HOURS later she decides she doesn't like this. She texts DH "is the appt on Aug 2nd a CONSULT?"...

A consult? He isn't getting a damn boobjob, it is a Dr's appt. The specialist will look at him and tell us what needs to be done, just like any other Dr appt. DUH. A CONSULT... stupid ass.

DH responds "that is not going to be his appt. they are trying to move it up, I will let you know asap when it is moved up to she had to get permission from the Dr to squeeze him in".

BM proceeded to GO OFF on DH via text message. Asking why Miss knows so much about what is going on with HER son, and why she is being left in the dark. And why didn't we tell her we took him to urgent care on Saturday BLAH BLAH BLAH...

I swear, she must have just been sitting there letting things fester all morning, and then exploded 5 hours later. She is freakin CRAZY.

I can see being irritated about not telling her we took him to Urgent Care BUT, it was a 5 minute visit (literally, we were in and out of there in 5 minutes) and it wasn't "urgent" it was a back handed way to get his appt moved up. And I told her as soon as I saw her. She is just pissed that DH relies on ME to take care of things for him, and not HER. But I am his WIFE. That is just how it works in our house.

And BTW his appt with the specialist is TOMORROW MORNING. She should be thanking me for being so smart and getting him in faster. JERK.

Comments

Sia's picture

Curious, but why didn't you discuss it with her before taking him, or at least tell her how it would result in a referral and not having to wait?
Seems like it all could've been avoided with a little communication.

MissTAKEN's picture

It probably could have been. BUT, it was really a "lets swing in there real quick and see if this works" type of thing. We were going that way anyways to see our friend who just had a baby, right up the hall. She knew that DH was going to call the Dr on Monday to try to get him in to his regular Dr sooner, then we would have to wait for THAT referal to go through. Just made sense to try it out real quick. They had been communicating about doing whatever they could to get him in sooner. It was like an idea that hit us while we were passing by Urgent care, so we stopped. and it happened to work. And I explained that to her.

I get what you are saying. I guess you really had to be there in the moment to understand how quick of a decision it was. And calling BM opens the flood gates for a million calls and texts from her. Seriously coocoo.

Sia's picture

I get it.... Sometimes things on the spur of the moment happen, no big deal...well, at least to us. Wink So she feels that she's being left out? Well, I suppose you could keep a log of all his daily going ons and give it to her. That'll wear her out! Some people just like the control....

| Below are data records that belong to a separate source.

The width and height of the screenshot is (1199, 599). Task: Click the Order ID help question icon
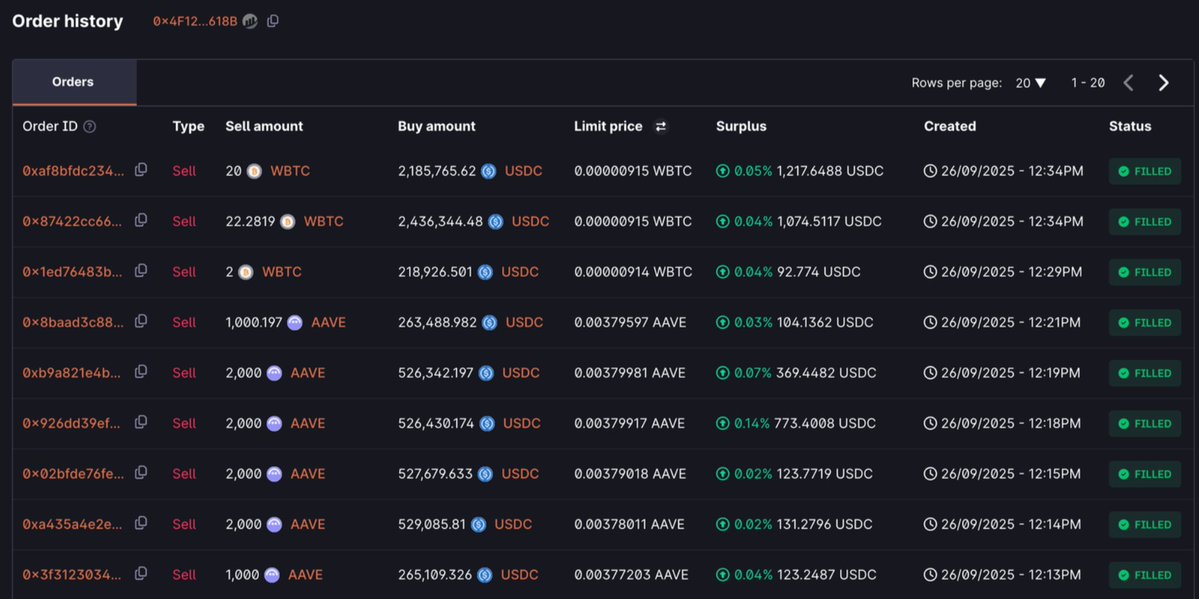coord(90,127)
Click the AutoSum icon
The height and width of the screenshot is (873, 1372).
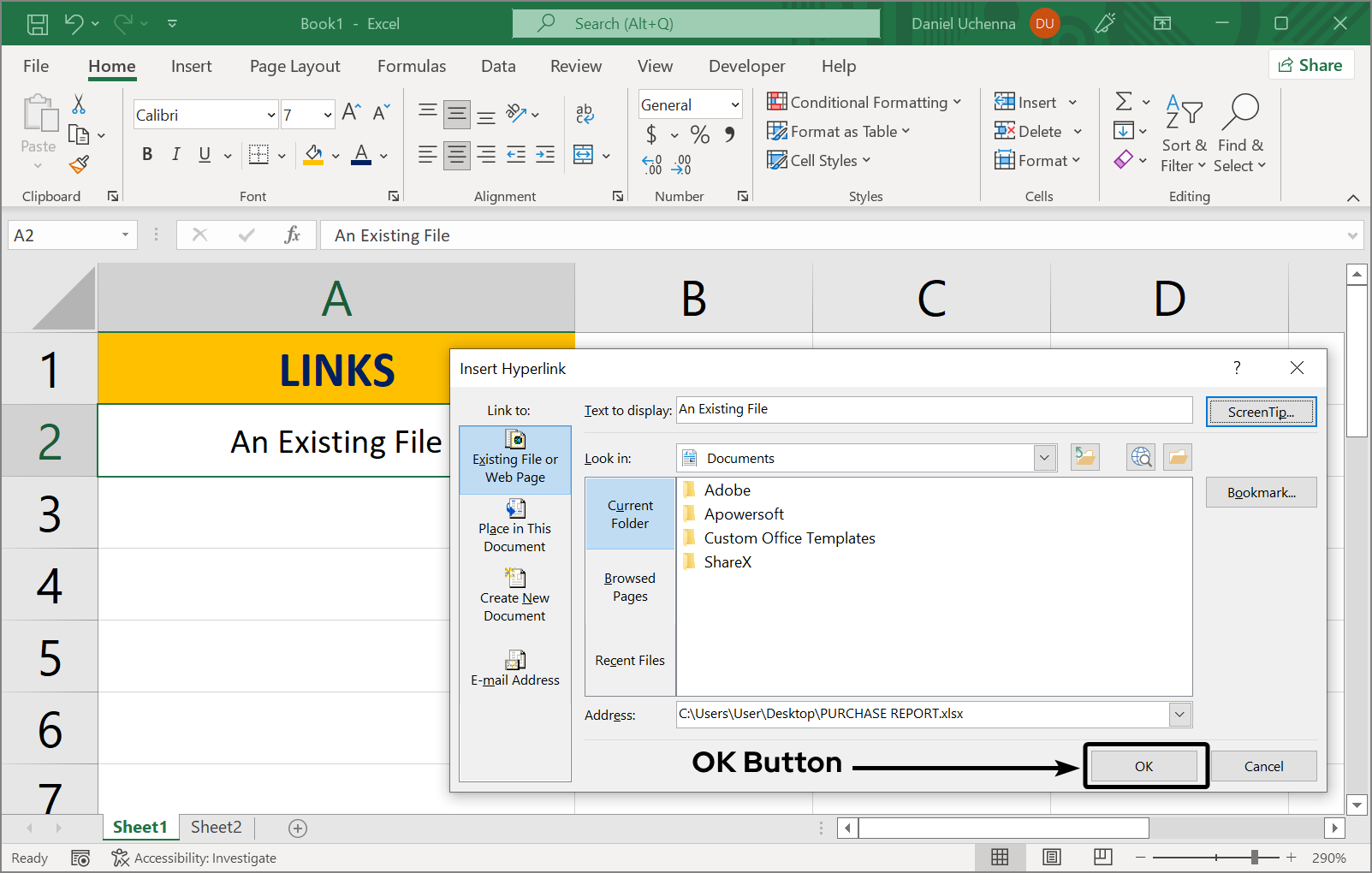[1125, 101]
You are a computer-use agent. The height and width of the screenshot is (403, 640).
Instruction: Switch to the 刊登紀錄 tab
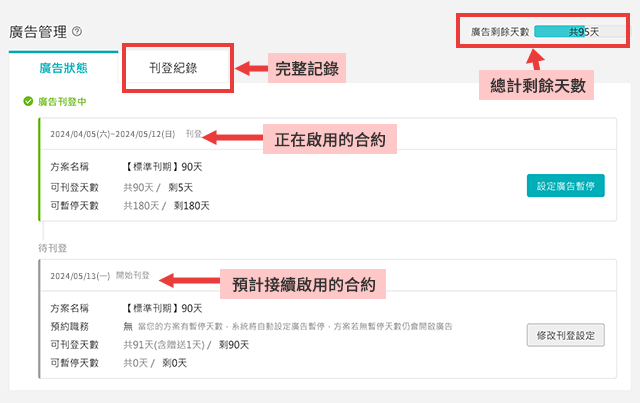click(x=173, y=68)
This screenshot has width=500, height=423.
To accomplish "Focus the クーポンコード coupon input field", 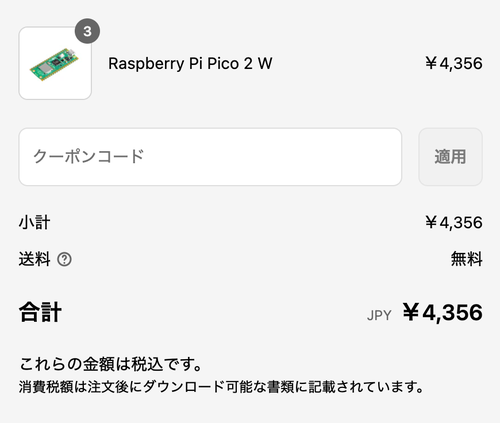I will point(210,157).

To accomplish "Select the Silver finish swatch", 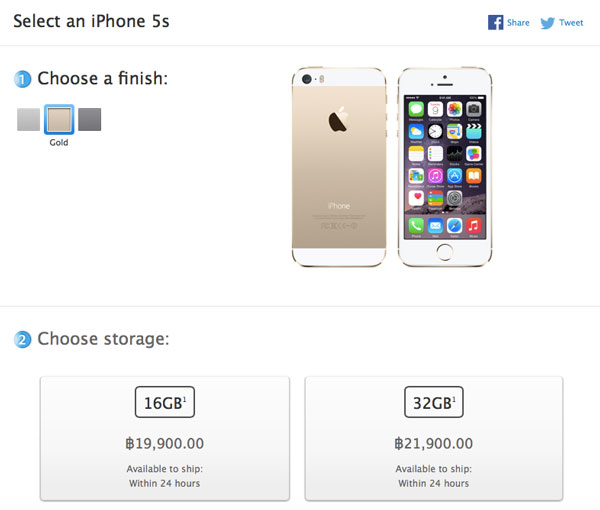I will tap(28, 119).
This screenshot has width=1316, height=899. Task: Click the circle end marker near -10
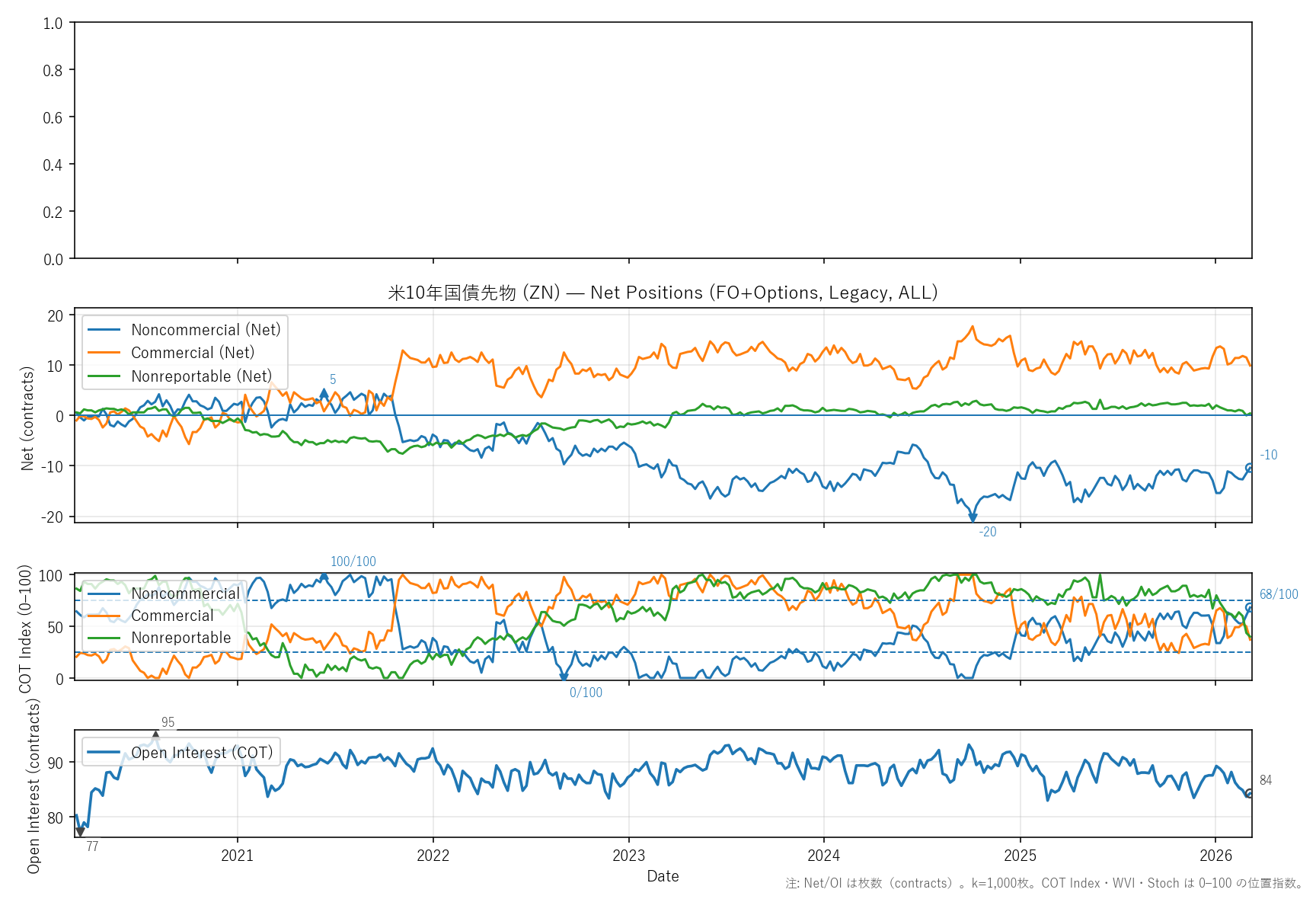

My sister kept my son for me for a week when he was little. Very little, like 15mos I think. Anyway, this was the first time he'd ever been left with ANYONE, and it was for a whole week AND in another state. I was a nervous wreck! I called so much, I know I irritated the crap outta her.... Anyway, she kept a journal for me. It was a sweet way to tell me to stop worrying! I got the hint. Smile

I will add this. I don't know what your SSs problem is with his willy, BUT my son had some serious issues last year around Christmas. he was near death. He developed a staph infection in his kidney of unknown origin. They still have NO idea how it got there or how to prevent it in the future. Those types of infections are nothing to mess with, get him to a urologist ASAP. Also, insist on an ultrasound or CT scan if you end up in the ER. If I hadn't of insisted on the CT scan with my son, he'd likely not be here today.

MissTAKEN's picture

Well... we have had 50/50 custody since SS was 1 year old. So I don't think it is that she isn't used to him NOT being with her 24/7. She just has an issue with me lately. When I am "doing favors for her" (i.e.- when she didn't have a car, I picked her up and took her and SS to the Dr...things like that) she is fine with me setting appts and whatnot for SS. She is mad right now for whatever reason. So anything I do is wrong. Whatever to that!